YOUR TASK
Only lines with the word "target" belong in the answer; copy them from the records below.

EXTRACTED DATA
==================================================
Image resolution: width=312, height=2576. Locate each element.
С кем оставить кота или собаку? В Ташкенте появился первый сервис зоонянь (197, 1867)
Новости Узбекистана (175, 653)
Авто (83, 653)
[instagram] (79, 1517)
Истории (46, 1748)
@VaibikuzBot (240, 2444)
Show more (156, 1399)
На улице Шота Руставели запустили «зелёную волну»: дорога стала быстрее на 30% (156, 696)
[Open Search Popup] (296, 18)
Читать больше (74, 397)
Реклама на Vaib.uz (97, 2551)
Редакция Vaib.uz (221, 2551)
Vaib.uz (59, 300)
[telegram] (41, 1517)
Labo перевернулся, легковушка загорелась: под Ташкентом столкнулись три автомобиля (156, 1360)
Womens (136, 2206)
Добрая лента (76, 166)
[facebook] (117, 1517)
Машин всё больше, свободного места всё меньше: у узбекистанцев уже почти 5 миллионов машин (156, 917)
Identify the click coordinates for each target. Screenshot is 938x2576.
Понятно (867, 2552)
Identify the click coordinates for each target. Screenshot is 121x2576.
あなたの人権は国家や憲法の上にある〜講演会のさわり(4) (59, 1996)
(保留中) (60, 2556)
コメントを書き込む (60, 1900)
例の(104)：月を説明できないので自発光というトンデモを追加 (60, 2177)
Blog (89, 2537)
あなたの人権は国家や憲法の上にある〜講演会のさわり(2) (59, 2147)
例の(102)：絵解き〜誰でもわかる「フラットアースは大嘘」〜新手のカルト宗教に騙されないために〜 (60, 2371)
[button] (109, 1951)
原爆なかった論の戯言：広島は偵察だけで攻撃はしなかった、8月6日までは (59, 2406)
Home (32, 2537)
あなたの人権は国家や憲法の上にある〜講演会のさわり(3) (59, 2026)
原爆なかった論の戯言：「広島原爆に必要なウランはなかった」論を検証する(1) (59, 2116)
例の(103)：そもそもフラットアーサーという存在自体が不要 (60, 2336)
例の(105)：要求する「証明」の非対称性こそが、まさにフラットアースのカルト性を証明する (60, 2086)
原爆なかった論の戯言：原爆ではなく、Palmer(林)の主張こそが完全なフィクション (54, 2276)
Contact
==================================================
RESULT OF THE TASK
Identify the click coordinates for each target. Screenshot is 938x2576.
Identify the click coordinates for each target. Screenshot is 121x2576.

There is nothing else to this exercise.